The accuracy of predictions made by molecular simulations is crucial for the computational identification of promising materials, which is largely governed by the reliability of adopted force field potentials. However, for many cases, commonly used force fields cannot yield accurate predictions of properties. For instance, the interactions of CO2 with open-metal sites MOFs, M-MOF-74s, are poorly described by universal force fields (UFF), leading to a highly under-estimated adsorption uptake at post-combustion flue gas conditions (see the right figure below). Herein, an efficient, systematic, and transferable methodology is required to generate accurate force fields. Moreover, to establish a predictive molecular simulation approach, it is essential to parameterize potential parameters from ab initio quantum chemical calculations (e.g., density functional theory (DFT)). 

Recently, we have proposed and developed a new methodology to parameterize force fields of CO2, N2, and H2O adsorbing in nanoporous materials (see Figure 2a (below)), and the obtained force fields can well reproduce experimentally measured data (see Figure 2b (below)). To use this methodology in screening studies, several key components, however, are still missing. Specifically, it is important to extend the methodology to be (1) applicable for all types of porous materials, (2) applicable for many other guest molecules, and (3) automatic.

Figure 2 (This figure is adopted from a Dr.

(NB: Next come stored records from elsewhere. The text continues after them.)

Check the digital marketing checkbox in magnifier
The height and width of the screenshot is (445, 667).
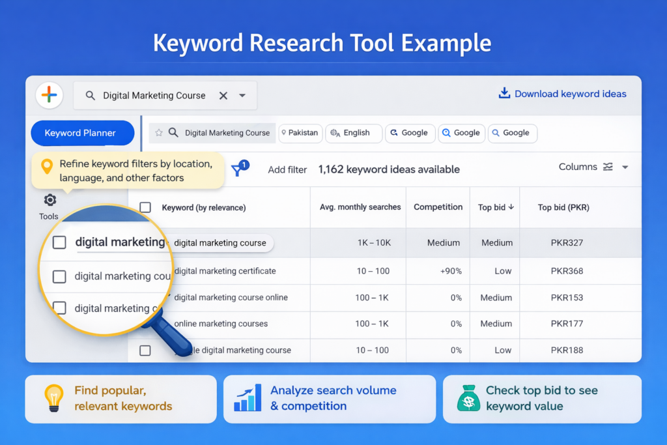pyautogui.click(x=59, y=242)
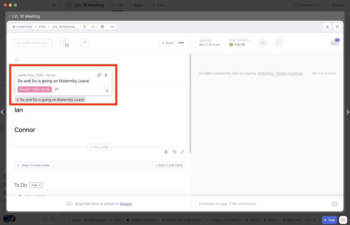
Task: Close the Maternity Leave popup card
Action: [106, 75]
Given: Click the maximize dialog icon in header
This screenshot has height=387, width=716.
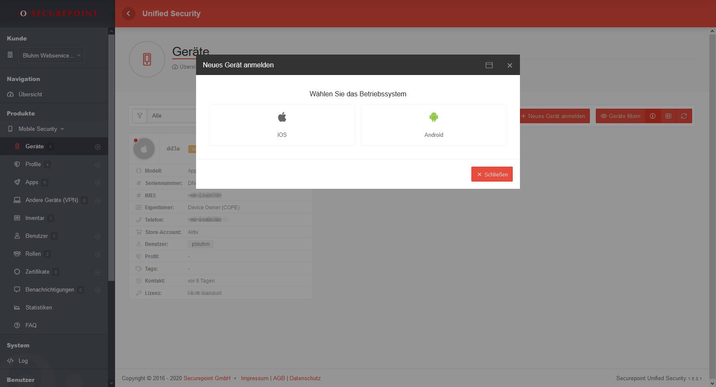Looking at the screenshot, I should [x=489, y=65].
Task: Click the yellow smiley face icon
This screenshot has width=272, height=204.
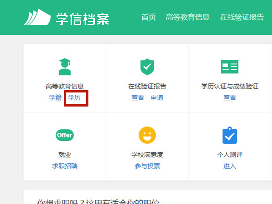Action: [147, 135]
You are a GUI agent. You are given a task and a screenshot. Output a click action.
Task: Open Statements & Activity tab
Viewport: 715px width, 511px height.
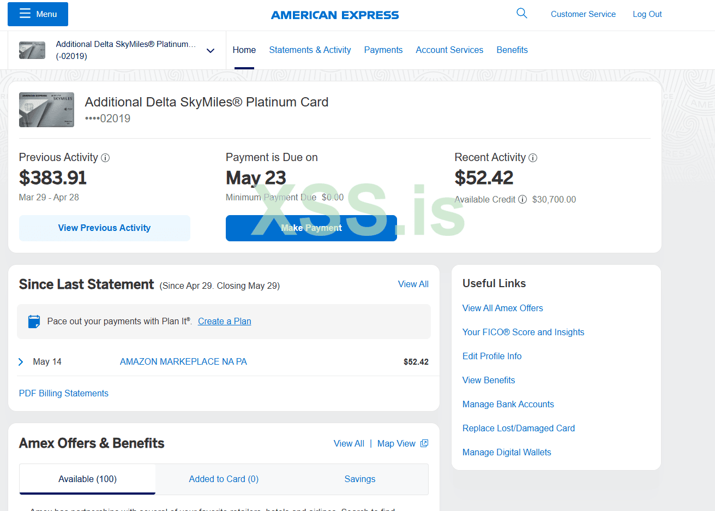click(x=310, y=50)
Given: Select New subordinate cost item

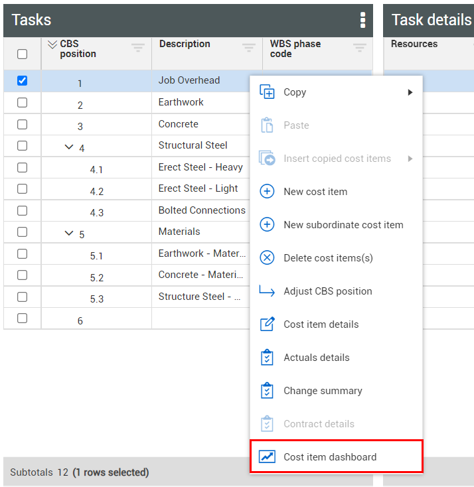Looking at the screenshot, I should click(343, 225).

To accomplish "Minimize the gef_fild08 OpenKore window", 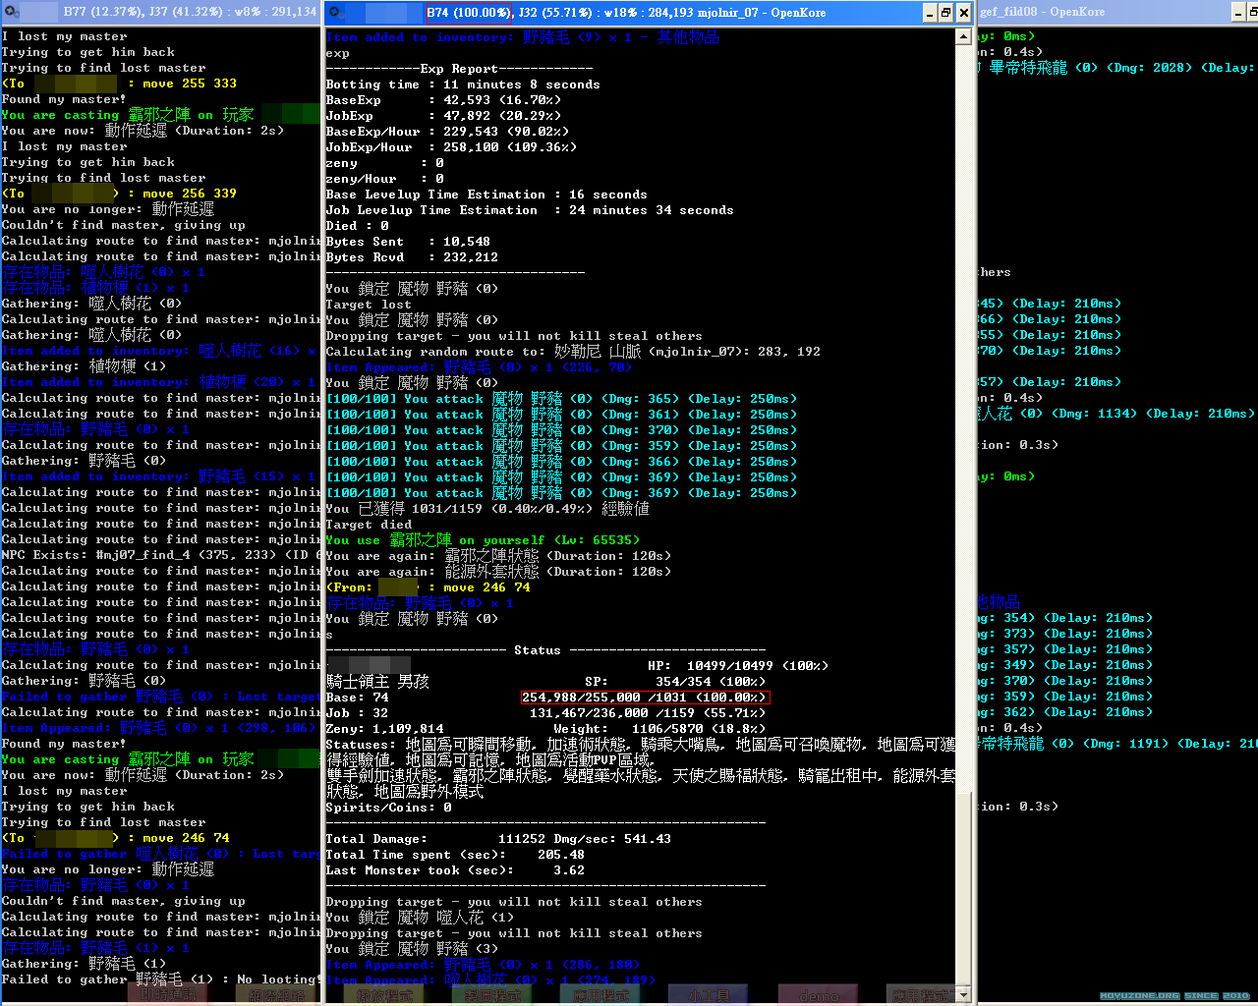I will 1239,13.
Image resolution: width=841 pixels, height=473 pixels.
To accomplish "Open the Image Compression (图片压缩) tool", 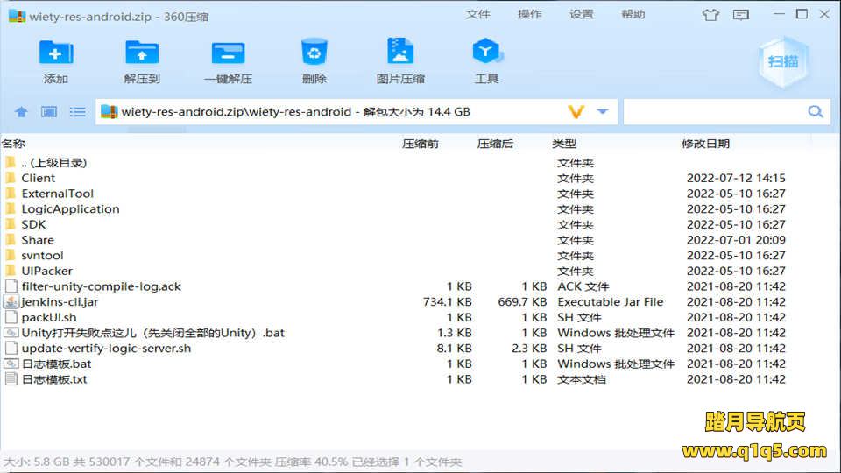I will pyautogui.click(x=400, y=53).
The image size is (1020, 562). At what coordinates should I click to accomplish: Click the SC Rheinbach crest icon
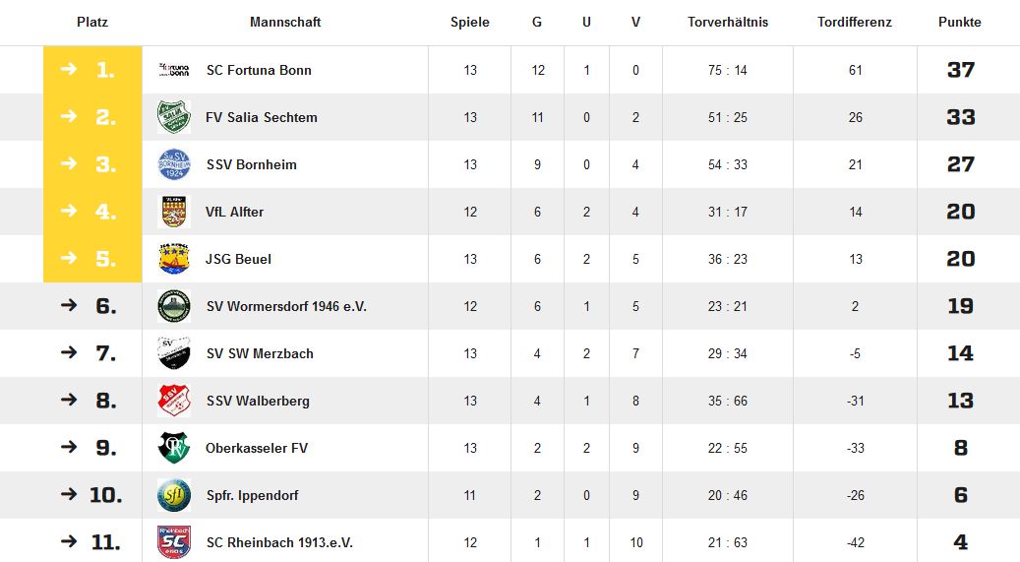click(x=174, y=541)
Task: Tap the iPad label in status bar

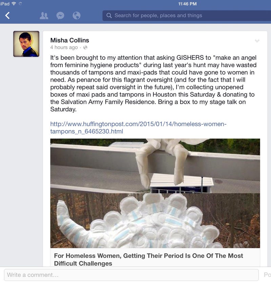Action: 5,4
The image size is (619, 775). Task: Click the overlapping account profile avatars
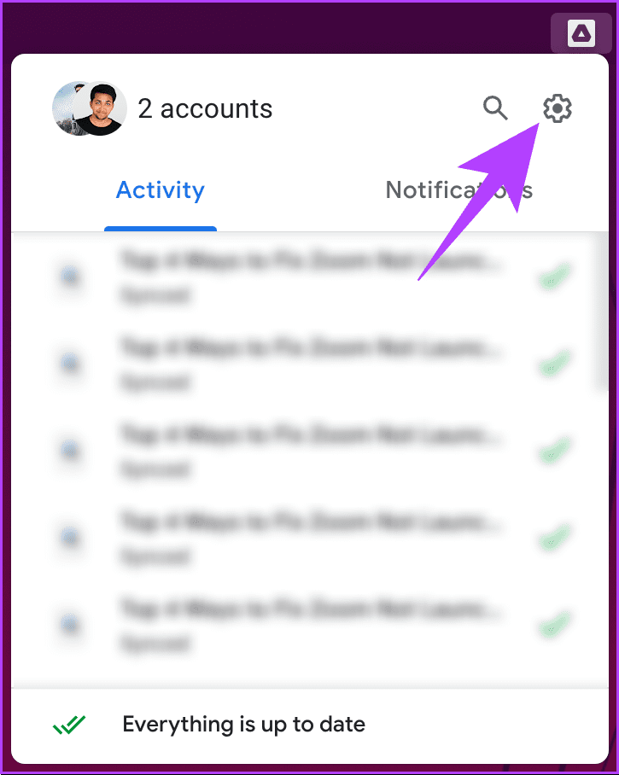tap(90, 108)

Lin’s publication: Lin, L.-C. et al. JCTC, 10, 1477-1488, 2014)

Some selected publications related to this topic are listed below:

1. *Dzubak, A.L., *Lin, L.C., Kim, J., Swisher, J.A., Poloni, R., Maximoff, S.N., Smit, B. & Gagliardi, L.  Ab Initio Carbon Capture in Open-site Metal-Organic Frameworks, Nature Chemistry, 4, 810-816, 2012.


2. Lin, L.-C., Lee, K, Gagliardi, L., Neaton, J.B. & Smit, B.  Force Field Development from Electronic Structure Calculations with Periodic Boundary Conditions: Applications to Gaseous Adsorption and Transport in Metal-Organic Frameworks. J. Chem. Theory Comput., 10, 1477-1488, 2014.